Eric Weinstein: But you knew that?
Peter McCormack: No, I didn't.
Eric Weinstein: Yes, you did.
Peter McCormack: Well, maybe if I'd thought that through.
Eric Weinstein: You guys made an exception.
Peter McCormack: If I'd have rationalised it, maybe --
Eric Weinstein: You made an exception for a particular billionaire, because the particular billionaire showed up with a cache of cool.
Peter McCormack: Well, strictly speaking then, we've made the same for Michael Saylor, so we've made it for two billionaires; and Jack Dorsey, a third billionaire. So, we've made it for all billionaires.
Eric Weinstein: Well, let's say it's not really about billionaires, it's about acceptance.
Peter McCormack: Yeah, and the validation.
Eric Weinstein: And the validation.
Peter McCormack: Yeah.
Eric Weinstein: Look, in part, I'm looking for confidence, right; the confidence of the community.
Peter McCormack: Oh, they're confident.
Eric Weinstein: Oh no, they're not. I mean, you could wheel some maximalist out here that would give you a line that there'd be zero doubt. I'm not talking about absolutism. Totalising behaviour is one of the downfalls of the system. I mean, if we brought somebody out who was completely convinced of Salafist Islam, would they be confident? I mean, they might be willing to blow themselves up to show their confidence that they had an eternal reward taking out people who are threats to Islam; I don't know.
Peter McCormack: What do you mean by confidence then?
Travis Kling: Yeah, I don't think I know the difference between confidence and conviction?

EXERCISES
(1) Answer these questions about the transcript:
(a) Besides the billionaire Weinstein refers to, which two billionaires does McCormack name?
(b) According to Weinstein, if it is not really about billionaires, what is it about?
(c) Travis Kling says he doesn't know the difference between confidence and what?
(2) Set down the part of the transcript that runs from "Peter McCormack: No, I" down to "it's about acceptance.", copying it exactly.
The material is separate from the transcript and has no connection to it.

INFORMATION PROVIDED
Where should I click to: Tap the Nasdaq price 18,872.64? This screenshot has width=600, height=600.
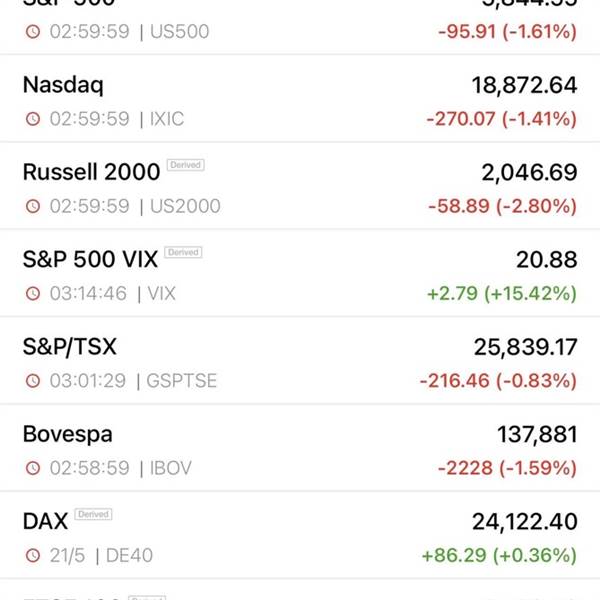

TASK RESULTS
(1)
(a) Michael Saylor and Jack Dorsey.
(b) Acceptance.
(c) Conviction.

(2)
Peter McCormack: No, I didn't.
Eric Weinstein: Yes, you did.
Peter McCormack: Well, maybe if I'd thought that through.
Eric Weinstein: You guys made an exception.
Peter McCormack: If I'd have rationalised it, maybe --
Eric Weinstein: You made an exception for a particular billionaire, because the particular billionaire showed up with a cache of cool.
Peter McCormack: Well, strictly speaking then, we've made the same for Michael Saylor, so we've made it for two billionaires; and Jack Dorsey, a third billionaire. So, we've made it for all billionaires.
Eric Weinstein: Well, let's say it's not really about billionaires, it's about acceptance.